I hope you are getting the weightiness and value of this chapter. However, Piper makes something very clear that there is an awfully dangerous way of 'not knowing' the Gospel. He ends the chapter with this clarification:
"Now the point of this book must be pressed. The point is that the precious gospel events and gospel blessings that I have outlined in this chapter do not suffice to make the gospel good news. What makes the gospel finally and supremely good news has not yet been mentioned. ... But for the most part the good things mentioned in this chapter as essential parts of the gospel are not the final good of the gospel and would not prove to be good for us at all if the unmentioned supreme good were not seen and embraced. That good is God himself seen and savored in all his glory. Focusing on facets of a diamond without seeing the beauty of the whole is demeaning to the diamond. If the hearers of the gospel do not see the glory of Christ, the image of God, in all the events and gifts of the gospel, they do not see what finally makes the gospel good news. If you embrace everything that I have mentioned in this chapter about the facets of the gospel, but do it in a way that does not make the glory of God in Christ your supreme treasure, then you have not embraced the gospel."

Well that final statement is a very telling one. Is the Gospel serving my selfish intentions, or am I embracing God as the ultimate gift of the Gospel? I don't have an absolutely positive answer right now. Lord willing as I learn more and more to pick up my cross and follow Christ, the gospel will be as it should be in my life.

Monday, May 12, 2008

Birth of this Blog

The other day I was pretty discouraged. Sharing this with a brother in Christ, we started trying to flesh out what was wrong with me.

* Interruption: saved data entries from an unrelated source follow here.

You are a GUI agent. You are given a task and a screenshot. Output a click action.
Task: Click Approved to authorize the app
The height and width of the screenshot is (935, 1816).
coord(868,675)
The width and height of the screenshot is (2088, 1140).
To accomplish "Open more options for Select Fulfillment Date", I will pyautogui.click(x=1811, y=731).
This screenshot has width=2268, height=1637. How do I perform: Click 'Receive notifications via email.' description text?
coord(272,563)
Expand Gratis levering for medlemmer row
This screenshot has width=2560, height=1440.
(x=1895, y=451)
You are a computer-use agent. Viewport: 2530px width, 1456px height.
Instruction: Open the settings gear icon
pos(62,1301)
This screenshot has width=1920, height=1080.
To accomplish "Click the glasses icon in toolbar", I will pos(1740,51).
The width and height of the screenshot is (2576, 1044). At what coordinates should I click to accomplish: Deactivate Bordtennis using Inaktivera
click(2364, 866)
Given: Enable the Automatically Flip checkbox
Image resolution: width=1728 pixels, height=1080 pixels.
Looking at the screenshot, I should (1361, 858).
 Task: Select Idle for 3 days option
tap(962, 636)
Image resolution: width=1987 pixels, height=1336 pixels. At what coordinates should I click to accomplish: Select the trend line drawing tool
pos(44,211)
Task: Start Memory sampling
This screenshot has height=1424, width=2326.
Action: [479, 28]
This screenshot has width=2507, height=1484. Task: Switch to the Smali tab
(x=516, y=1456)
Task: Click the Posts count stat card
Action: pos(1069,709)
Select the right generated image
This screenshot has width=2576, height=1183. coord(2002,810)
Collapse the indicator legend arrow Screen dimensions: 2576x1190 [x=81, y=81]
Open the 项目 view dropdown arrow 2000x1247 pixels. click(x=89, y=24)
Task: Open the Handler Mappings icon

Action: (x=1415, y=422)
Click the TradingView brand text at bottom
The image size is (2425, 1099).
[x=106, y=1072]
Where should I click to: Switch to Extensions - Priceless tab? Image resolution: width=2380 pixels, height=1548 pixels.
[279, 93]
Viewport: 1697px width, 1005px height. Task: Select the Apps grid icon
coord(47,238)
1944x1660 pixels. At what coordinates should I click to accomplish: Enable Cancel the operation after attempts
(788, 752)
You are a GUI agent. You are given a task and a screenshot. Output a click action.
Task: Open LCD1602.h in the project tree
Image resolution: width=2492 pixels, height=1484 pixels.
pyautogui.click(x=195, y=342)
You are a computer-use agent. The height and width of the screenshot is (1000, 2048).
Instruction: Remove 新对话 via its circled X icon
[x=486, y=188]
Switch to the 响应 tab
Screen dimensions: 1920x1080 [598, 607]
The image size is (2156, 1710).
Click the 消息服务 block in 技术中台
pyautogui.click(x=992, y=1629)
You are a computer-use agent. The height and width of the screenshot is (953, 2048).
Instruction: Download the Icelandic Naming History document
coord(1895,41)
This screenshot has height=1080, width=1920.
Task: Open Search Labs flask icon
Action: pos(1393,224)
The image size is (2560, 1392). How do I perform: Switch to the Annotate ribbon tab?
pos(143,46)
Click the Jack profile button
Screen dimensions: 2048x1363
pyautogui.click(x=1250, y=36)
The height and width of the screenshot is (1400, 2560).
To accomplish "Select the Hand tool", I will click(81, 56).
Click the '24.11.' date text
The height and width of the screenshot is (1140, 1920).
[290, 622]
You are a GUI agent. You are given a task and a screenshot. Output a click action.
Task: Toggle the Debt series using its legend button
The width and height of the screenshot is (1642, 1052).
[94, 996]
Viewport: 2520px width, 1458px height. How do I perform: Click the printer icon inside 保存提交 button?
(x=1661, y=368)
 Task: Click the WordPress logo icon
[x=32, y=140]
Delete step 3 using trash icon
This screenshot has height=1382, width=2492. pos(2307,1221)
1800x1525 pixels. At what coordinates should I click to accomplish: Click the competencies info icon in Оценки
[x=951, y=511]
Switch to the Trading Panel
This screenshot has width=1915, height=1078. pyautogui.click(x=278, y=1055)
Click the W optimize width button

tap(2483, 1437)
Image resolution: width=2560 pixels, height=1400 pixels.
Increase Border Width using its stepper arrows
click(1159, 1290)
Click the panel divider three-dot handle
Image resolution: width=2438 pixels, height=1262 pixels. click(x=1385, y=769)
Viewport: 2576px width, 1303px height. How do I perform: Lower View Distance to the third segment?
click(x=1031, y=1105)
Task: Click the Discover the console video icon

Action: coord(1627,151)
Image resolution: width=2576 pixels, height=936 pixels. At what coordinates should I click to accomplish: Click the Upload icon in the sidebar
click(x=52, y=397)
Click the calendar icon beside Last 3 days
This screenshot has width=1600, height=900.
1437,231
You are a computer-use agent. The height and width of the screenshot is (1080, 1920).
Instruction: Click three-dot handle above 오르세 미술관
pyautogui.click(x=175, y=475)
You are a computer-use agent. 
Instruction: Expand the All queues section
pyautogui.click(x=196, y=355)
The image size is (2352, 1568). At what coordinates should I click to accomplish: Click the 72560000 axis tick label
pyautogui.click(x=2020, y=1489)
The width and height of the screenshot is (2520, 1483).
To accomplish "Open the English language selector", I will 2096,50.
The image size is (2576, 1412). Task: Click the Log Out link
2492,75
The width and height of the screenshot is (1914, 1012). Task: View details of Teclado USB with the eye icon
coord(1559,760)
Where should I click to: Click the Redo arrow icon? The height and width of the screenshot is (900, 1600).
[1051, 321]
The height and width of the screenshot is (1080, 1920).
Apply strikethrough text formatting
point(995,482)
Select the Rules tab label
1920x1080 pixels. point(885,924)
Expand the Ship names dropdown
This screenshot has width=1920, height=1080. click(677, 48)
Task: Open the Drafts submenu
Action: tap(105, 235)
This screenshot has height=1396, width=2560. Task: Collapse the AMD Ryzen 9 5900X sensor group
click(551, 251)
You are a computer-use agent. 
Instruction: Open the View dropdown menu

A few weeks ago, I was at the Dwell Conference (www.dwellconference.com). While Mark Driscoll was exhorting and encouraging the audience about the centrality of the Christ, he said something like, "If you are not serving God out of love and passion for Christ, Jesus will oppose you!".
I left the conference defenseless before God. This statement has haunted me since, because in all honesty, it forced me to really begin to evaluate my life and my motivations. And I realized that the ground I was standing on was not entirely reliant on a love and passion for Christ.

I guess my discouragement wasn't from knowing my sin or my present condition, but more about 'what do I do now?'. 'Yes! Throw myself at Christ', but what does that look like? And as I continued to chat with my spiritual brother, Revelation Chapter 7 came alive into my thoughts. And instantly, I felt like the Holy Spirit was showing me the goal, the whole purpose of it all. I will be in the presence of my Lord Jesus Christ, in all His Glory, worshiping Him, with all those who have put their faith in Him. Him who was slain for our sins that we may be washed clean and white by His shed blood.

So, I am here writing hoping someone might read my entries, peer into my life as a believer in Christ and know that there is someone out there who struggles with his faith. But all this to know of God's grace towards a sinner, and that one day I and everyone who's following Jesus will be clothed in white robes, partying with the Lord.